Software Architecture and Design Patterns
Productive, efficient software follows from good software architecture. Hence, we need to better formalize how software is architected, and in order to do this we need a way to write down architectural ideas in a form that groups of programmers can study, debate, and come to consensus on. is systematic process has at its core the peer review process that has been instrumental in advancing scientific and engineering disciplines.
The prerequisite to this process is a systematic way to write down the design elements from which an architecture is defined. Fortunately, the software community has already reached consensus on how to write these elements down in the important work Design Patterns . Our aim is to arrive at a set of patterns whose scope encompasses the entire enterprise of software development from architectural description to detailed implementation.
Design patterns give names to solutions to recurring problems that experts in a problem-domain gradually learn and take for granted. It is the possession of this tool-bag of solutions, and the ability to easily apply these solutions, that precisely defines what it means to be an expert in a domain.
For example, consider the Dense-Linear-Algebra pattern. Experts in fields that make heavy use of linear algebra have worked out a family of solutions to these problems. These solutions have a common set of design elements that can be captured in a Dense-Linear-Algebra design pattern. We summarize the pattern in the sidebar, but it is important to know that in the full text to the pattern  there would be sample code, examples, references, invariants, and other information needed to guide a software developer interested in dense linear algebra problems.
Computational Pattern: Dense-Linear-Algebra
Solution: A computation is organized as a sequence of arithmetic expressions acting on dense arrays of data. The operations and data access patterns are well defined mathematically so data can be pre-fetched and CPUs can execute close to their theoretically allowed peak performance. Applications of this pattern typically use standard building blocks defined in terms of the dimensions of the dense arrays with vectors (BLAS level 1), matrix-vector (BLAS level 2), and matrix-matrix (BLAS level 3) operations. The Dense-Linear-Algebra pattern is just one of the many patterns a software architect might use when designing an algorithm. A full design includes high-level patterns that describe how an application is organized, mid-level patterns about specific classes of computations, and low-level patterns describing specific execution strategies. We can take this full range of patterns and organize them into a single integrated pattern language -- a web of interlocking patterns that guide a designer from the beginning of a design problem to its successful realization [6, 7].
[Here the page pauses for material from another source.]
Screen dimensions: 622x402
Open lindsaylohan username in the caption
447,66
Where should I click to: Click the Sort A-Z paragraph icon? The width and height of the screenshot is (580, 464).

To represent the domain of software engineering in terms of a single pattern language is a daunting undertaking. Fortunately, based on our studies of successful application software, we believe software architectures can be built up from a manageable number of design patterns. These patterns define the building blocks of all software engineering and are fundamental to the practice of architecting parallel software. Hence, an effort to propose, argue about, and finally agree on what constitutes this set of patterns is the seminal intellectual challenge of our field.